Du coup, l’USFP s’est empressée de lancer une nouvelle organisation, la Fédération démocratique du travail (FDT), dont le congrès constitutif s’est tenu le 4 avril à Bouznika, à une trentaine de kilomètres de la capitale. Les treize membres élus du bureau exécutif ont, neuf jours plus tard, désigné un secrétaire général en la personne de Tayeb Mounchid, un militant de la première heure de la CDT. De nombreux membres de ce dernier syndicat ont d’ailleurs fait défection pour rejoindre la nouvelle centrale. Selon toute apparence, Abderrahmane Youssoufi, l’ancien chef du gouvernement d’alternance, qui reste secrétaire général de l’USFP, va insister auprès de son successeur pour que la FDT soit rapidement associée au dialogue social en cours. L’ennui est que, dans cette hypothèse, la CDT risque de s’en retirer. Une difficulté supplémentaire en perspective…
Car les dossiers en suspens sont loin d’être simples.
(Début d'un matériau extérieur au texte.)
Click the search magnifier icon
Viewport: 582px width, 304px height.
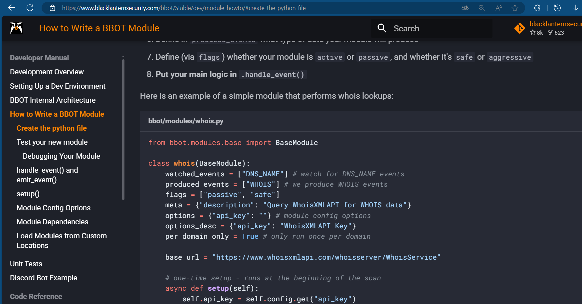(382, 28)
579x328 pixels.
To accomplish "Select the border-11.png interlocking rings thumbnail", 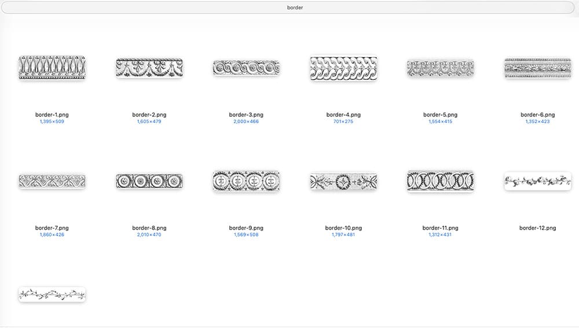I will click(440, 181).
La preuve, les négociations durent depuis des années. En avril 2002, Youssoufi avait réuni les partenaires sociaux pour tenter de donner une nouvelle impulsion au dialogue, mais les négociations n’avaient pas abouti. Une deuxième rencontre devait avoir lieu le mois suivant, mais l’ex-Premier ministre avait pris tout le monde de court en présentant devant le Parlement, sans consultation préalable, son projet d’Assurance maladie obligatoire, provoquant une levée de boucliers chez les syndicalistes. Résultat : Youssoufi a transmis la « patate chaude » à son successeur sans avoir rien réglé.
Il a fallu attendre la mise en place du nouveau gouvernement pour que le dialogue soit relancé. La méthode Jettou n’est d’ailleurs pas très différente de celle de son prédécesseur. Au mois de janvier, des réunions préliminaires ont eu lieu avec les représentants des syndicats (UMT, CDT et UGTM) afin de mettre au point une méthode de travail. Pour sa part, Jettou souhaitait s’attaquer en priorité aux « problèmes considérés comme faciles », les autres étant traités ultérieurement « selon leur degré de complexité ».
Mais cette hiérarchisation des priorités ne semble pas avoir été respectée : lors du second round des négociations, au mois de mars, puis à nouveau lors du troisième, tous les problèmes sont abordés de front, ce qui ne manque pas de créer une certaine confusion. Rien n’aurait-il donc changé depuis l’époque Youssoufi ? Qu’il s’agisse de l’Assurance maladie obligatoire, du droit de grève, du projet de révision du code de travail, de l’âge de la retraite ou du montant des indemnités en cas de perte d’emploi, l’approche se veut plus « pragmatique » et « méthodique », mais n’en demeure pas moins un peu brouillonne et sans grande visibilité. Les commissions tripartites se sont donné un délai de trois semaines pour rendre publics les résultats des négociations. Ce sera pour le 1er mai, jour de la fête du Travail. Mais d’ores et déjà, certains annoncent que rien ne sera prêt avant « le début de l’été ». Le traitement de très épineux dossiers va donc, une nouvelle fois, être remis à plus tard.